REQUIREMENT:
Recast the full listing below as a JSON list of strings, one string per line, with blank lines left out.

Target pointing data
■ ■ ■ ■ ■
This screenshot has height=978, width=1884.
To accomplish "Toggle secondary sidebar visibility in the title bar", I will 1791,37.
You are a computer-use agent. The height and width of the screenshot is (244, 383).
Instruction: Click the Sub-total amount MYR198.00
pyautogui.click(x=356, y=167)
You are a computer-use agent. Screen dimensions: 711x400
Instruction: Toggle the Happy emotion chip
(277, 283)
■ ■ ■ ■ ■
THE OUTPUT:
[
  "This screenshot has height=978, width=1884.",
  "To accomplish \"Toggle secondary sidebar visibility in the title bar\", I will 1791,37.",
  "You are a computer-use agent. The height and width of the screenshot is (244, 383).",
  "Instruction: Click the Sub-total amount MYR198.00",
  "pyautogui.click(x=356, y=167)",
  "You are a computer-use agent. Screen dimensions: 711x400",
  "Instruction: Toggle the Happy emotion chip",
  "(277, 283)"
]